(Saved data entries)
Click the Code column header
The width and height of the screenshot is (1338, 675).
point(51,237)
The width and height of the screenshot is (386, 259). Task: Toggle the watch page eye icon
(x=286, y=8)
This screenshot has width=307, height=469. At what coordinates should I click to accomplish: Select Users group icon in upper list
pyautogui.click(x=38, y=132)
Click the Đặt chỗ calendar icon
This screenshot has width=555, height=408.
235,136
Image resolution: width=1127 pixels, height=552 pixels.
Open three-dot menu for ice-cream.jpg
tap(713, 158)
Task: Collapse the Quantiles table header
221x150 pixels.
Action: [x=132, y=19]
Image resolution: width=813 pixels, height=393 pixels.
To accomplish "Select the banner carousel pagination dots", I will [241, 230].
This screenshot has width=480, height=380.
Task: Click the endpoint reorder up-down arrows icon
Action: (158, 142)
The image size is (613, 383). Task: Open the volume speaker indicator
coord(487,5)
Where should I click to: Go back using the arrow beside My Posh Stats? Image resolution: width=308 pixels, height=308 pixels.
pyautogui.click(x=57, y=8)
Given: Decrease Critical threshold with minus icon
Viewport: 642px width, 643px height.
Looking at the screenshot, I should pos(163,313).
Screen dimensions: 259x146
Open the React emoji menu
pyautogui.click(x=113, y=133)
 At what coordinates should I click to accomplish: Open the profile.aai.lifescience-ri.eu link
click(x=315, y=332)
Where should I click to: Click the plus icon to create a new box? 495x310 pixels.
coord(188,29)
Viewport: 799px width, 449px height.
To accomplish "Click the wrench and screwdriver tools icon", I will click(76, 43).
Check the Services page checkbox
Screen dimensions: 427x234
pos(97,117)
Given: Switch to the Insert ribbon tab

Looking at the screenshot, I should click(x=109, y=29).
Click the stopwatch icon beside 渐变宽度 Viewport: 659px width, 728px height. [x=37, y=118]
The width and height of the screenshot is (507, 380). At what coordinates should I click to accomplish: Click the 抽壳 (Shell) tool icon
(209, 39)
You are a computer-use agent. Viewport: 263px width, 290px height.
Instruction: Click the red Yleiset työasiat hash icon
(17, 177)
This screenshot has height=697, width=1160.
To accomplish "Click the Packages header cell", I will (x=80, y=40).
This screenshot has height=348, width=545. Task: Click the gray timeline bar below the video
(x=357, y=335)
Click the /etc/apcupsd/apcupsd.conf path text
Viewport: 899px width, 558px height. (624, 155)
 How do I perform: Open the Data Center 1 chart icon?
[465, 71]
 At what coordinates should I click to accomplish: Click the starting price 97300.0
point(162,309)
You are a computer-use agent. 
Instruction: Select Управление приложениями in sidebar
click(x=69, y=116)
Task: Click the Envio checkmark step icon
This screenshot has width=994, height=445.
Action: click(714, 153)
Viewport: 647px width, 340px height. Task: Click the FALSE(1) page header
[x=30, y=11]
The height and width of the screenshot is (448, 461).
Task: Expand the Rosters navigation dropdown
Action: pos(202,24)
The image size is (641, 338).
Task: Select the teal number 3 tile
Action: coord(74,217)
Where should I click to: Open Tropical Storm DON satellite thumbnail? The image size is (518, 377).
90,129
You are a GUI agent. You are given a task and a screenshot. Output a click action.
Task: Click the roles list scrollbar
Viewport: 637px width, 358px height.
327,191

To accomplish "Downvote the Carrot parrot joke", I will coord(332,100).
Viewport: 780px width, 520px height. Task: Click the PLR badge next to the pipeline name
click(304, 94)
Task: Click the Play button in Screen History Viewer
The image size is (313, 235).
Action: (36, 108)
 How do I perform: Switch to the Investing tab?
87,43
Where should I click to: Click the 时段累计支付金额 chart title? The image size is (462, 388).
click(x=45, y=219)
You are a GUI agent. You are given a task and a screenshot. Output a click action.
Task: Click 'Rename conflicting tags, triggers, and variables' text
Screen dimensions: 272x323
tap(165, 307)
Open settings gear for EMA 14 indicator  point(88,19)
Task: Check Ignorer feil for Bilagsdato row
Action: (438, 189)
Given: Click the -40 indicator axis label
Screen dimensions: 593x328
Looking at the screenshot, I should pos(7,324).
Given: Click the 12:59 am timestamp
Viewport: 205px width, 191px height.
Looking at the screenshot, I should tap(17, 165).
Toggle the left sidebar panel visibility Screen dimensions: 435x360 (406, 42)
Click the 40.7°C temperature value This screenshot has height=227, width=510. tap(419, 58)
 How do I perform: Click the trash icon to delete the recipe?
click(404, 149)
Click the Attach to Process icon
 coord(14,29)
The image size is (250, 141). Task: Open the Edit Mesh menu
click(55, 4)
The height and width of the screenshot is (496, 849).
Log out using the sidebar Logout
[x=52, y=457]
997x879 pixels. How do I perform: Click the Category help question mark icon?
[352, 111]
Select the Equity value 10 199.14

**TASK PROMPT**
Every entry above must be copied exactly.

**YOUR SOLUTION**
Click the Code column header
The width and height of the screenshot is (1338, 675).
point(51,237)
The width and height of the screenshot is (386, 259). Task: Toggle the watch page eye icon
(x=286, y=8)
This screenshot has width=307, height=469. At what coordinates should I click to accomplish: Select Users group icon in upper list
pyautogui.click(x=38, y=132)
Click the Đặt chỗ calendar icon
This screenshot has width=555, height=408.
235,136
Image resolution: width=1127 pixels, height=552 pixels.
Open three-dot menu for ice-cream.jpg
tap(713, 158)
Task: Collapse the Quantiles table header
221x150 pixels.
Action: [x=132, y=19]
Image resolution: width=813 pixels, height=393 pixels.
To accomplish "Select the banner carousel pagination dots", I will [241, 230].
This screenshot has width=480, height=380.
Task: Click the endpoint reorder up-down arrows icon
Action: (158, 142)
The image size is (613, 383). Task: Open the volume speaker indicator
coord(487,5)
Where should I click to: Go back using the arrow beside My Posh Stats? Image resolution: width=308 pixels, height=308 pixels.
pyautogui.click(x=57, y=8)
Given: Decrease Critical threshold with minus icon
Viewport: 642px width, 643px height.
Looking at the screenshot, I should pos(163,313).
Screen dimensions: 259x146
Open the React emoji menu
pyautogui.click(x=113, y=133)
 At what coordinates should I click to accomplish: Open the profile.aai.lifescience-ri.eu link
click(x=315, y=332)
Where should I click to: Click the plus icon to create a new box? 495x310 pixels.
coord(188,29)
Viewport: 799px width, 449px height.
To accomplish "Click the wrench and screwdriver tools icon", I will click(76, 43).
Check the Services page checkbox
Screen dimensions: 427x234
pos(97,117)
Given: Switch to the Insert ribbon tab

Looking at the screenshot, I should click(x=109, y=29).
Click the stopwatch icon beside 渐变宽度 Viewport: 659px width, 728px height. [x=37, y=118]
The width and height of the screenshot is (507, 380). At what coordinates should I click to accomplish: Click the 抽壳 (Shell) tool icon
(209, 39)
You are a computer-use agent. Viewport: 263px width, 290px height.
Instruction: Click the red Yleiset työasiat hash icon
(17, 177)
This screenshot has height=697, width=1160.
To accomplish "Click the Packages header cell", I will (x=80, y=40).
This screenshot has height=348, width=545. Task: Click the gray timeline bar below the video
(x=357, y=335)
Click the /etc/apcupsd/apcupsd.conf path text
Viewport: 899px width, 558px height. (624, 155)
 How do I perform: Open the Data Center 1 chart icon?
[465, 71]
 At what coordinates should I click to accomplish: Click the starting price 97300.0
point(162,309)
You are a computer-use agent. 
Instruction: Select Управление приложениями in sidebar
click(x=69, y=116)
Task: Click the Envio checkmark step icon
This screenshot has width=994, height=445.
Action: click(714, 153)
Viewport: 647px width, 340px height. Task: Click the FALSE(1) page header
[x=30, y=11]
The height and width of the screenshot is (448, 461).
Task: Expand the Rosters navigation dropdown
Action: pos(202,24)
The image size is (641, 338).
Task: Select the teal number 3 tile
Action: coord(74,217)
Where should I click to: Open Tropical Storm DON satellite thumbnail? The image size is (518, 377).
90,129
You are a GUI agent. You are given a task and a screenshot. Output a click action.
Task: Click the roles list scrollbar
Viewport: 637px width, 358px height.
327,191

To accomplish "Downvote the Carrot parrot joke", I will coord(332,100).
Viewport: 780px width, 520px height. Task: Click the PLR badge next to the pipeline name
click(304, 94)
Task: Click the Play button in Screen History Viewer
The image size is (313, 235).
Action: (36, 108)
 How do I perform: Switch to the Investing tab?
87,43
Where should I click to: Click the 时段累计支付金额 chart title? The image size is (462, 388).
click(x=45, y=219)
You are a GUI agent. You are given a task and a screenshot. Output a click action.
Task: Click 'Rename conflicting tags, triggers, and variables' text
Screen dimensions: 272x323
tap(165, 307)
Open settings gear for EMA 14 indicator  point(88,19)
Task: Check Ignorer feil for Bilagsdato row
Action: (438, 189)
Given: Click the -40 indicator axis label
Screen dimensions: 593x328
Looking at the screenshot, I should pos(7,324).
Given: Click the 12:59 am timestamp
Viewport: 205px width, 191px height.
Looking at the screenshot, I should tap(17, 165).
Toggle the left sidebar panel visibility Screen dimensions: 435x360 (406, 42)
Click the 40.7°C temperature value This screenshot has height=227, width=510. tap(419, 58)
 How do I perform: Click the trash icon to delete the recipe?
click(404, 149)
Click the Attach to Process icon
 coord(14,29)
The image size is (250, 141). Task: Open the Edit Mesh menu
click(55, 4)
The height and width of the screenshot is (496, 849).
Log out using the sidebar Logout
[x=52, y=457]
997x879 pixels. How do I perform: Click the Category help question mark icon?
[352, 111]
Select the Equity value 10 199.14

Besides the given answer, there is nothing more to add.